How to Implement Blue-Green Deployment
Set up blue-green deployments for zero-downtime releases with instant rollback capability.
What You'll Learn
This advanced-level guide walks you through how to implement blue-green deployment step by step. Estimated time: 12 min.
Step 1: Understand blue-green architecture
Maintain two identical production environments where one serves live traffic while the other receives the new deployment.
Step 2: Set up dual environments
Provision two identical infrastructure stacks with independent compute, connected to the same database and external services.

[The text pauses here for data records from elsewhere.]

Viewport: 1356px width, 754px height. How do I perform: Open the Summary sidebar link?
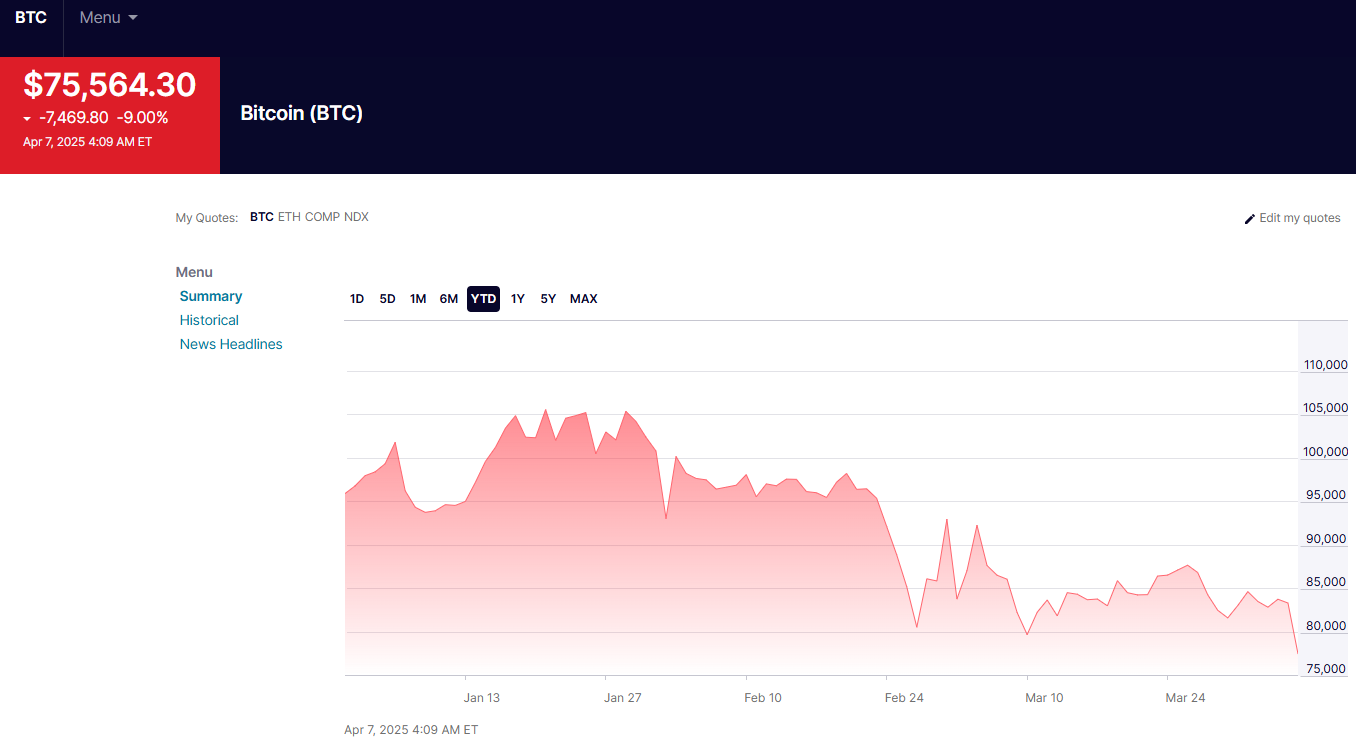pyautogui.click(x=211, y=296)
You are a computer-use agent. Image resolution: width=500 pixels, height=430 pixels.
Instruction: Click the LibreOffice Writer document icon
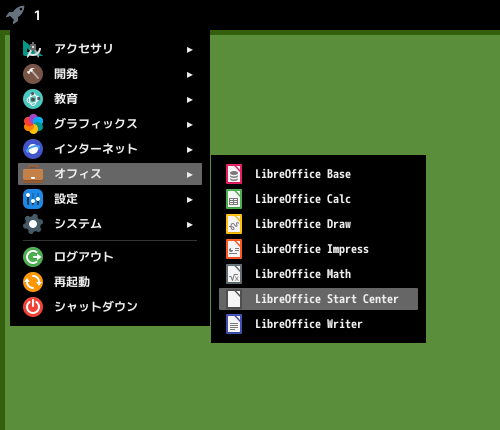[x=234, y=324]
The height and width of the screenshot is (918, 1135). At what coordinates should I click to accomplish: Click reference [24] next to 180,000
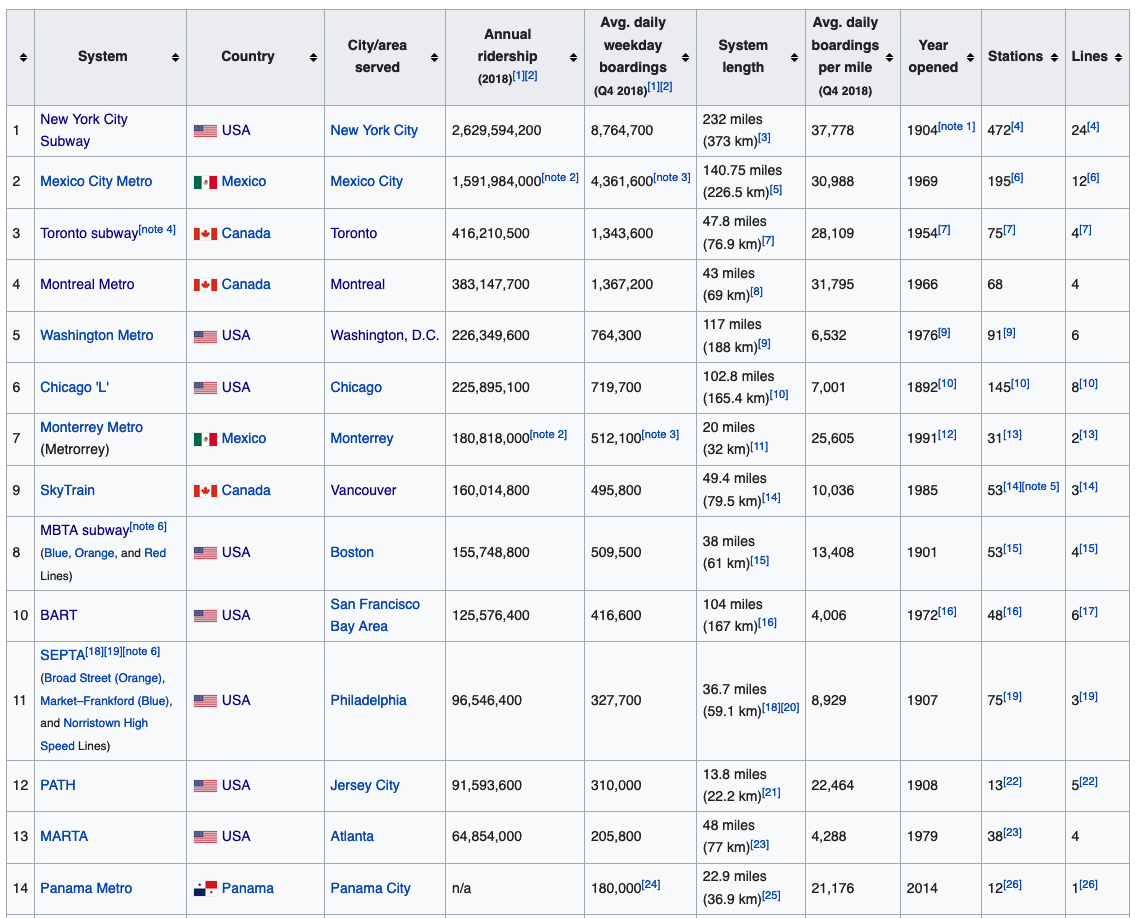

Step 3: Configure traffic switching
Use your load balancer or DNS to route traffic between blue and green environments with a single configuration change.
Step 4: Implement deployment workflow
Deploy new code to the idle environment, run smoke tests, then switch traffic. Keep the old environment ready for instant rollback.
Step 5: Handle database migrations
Design backward-compatible database migrations that work with both old and new application versions simultaneously.
Frequently Asked Questions
Blue-green vs canary deployments?▾
Blue-green switches all traffic at once with instant rollback. Canary gradually shifts traffic for risk reduction. Blue-green is simpler, canary provides more gradual validation.
How do I handle database schema changes?▾
Use expand-contract migrations: add new columns or tables first, deploy new code that writes to both, then clean up old schema in a later release.
How much extra does blue-green cost?▾
Double compute costs during deployment, but the idle environment can be scaled down between deployments. The cost of preventing downtime usually justifies the expense.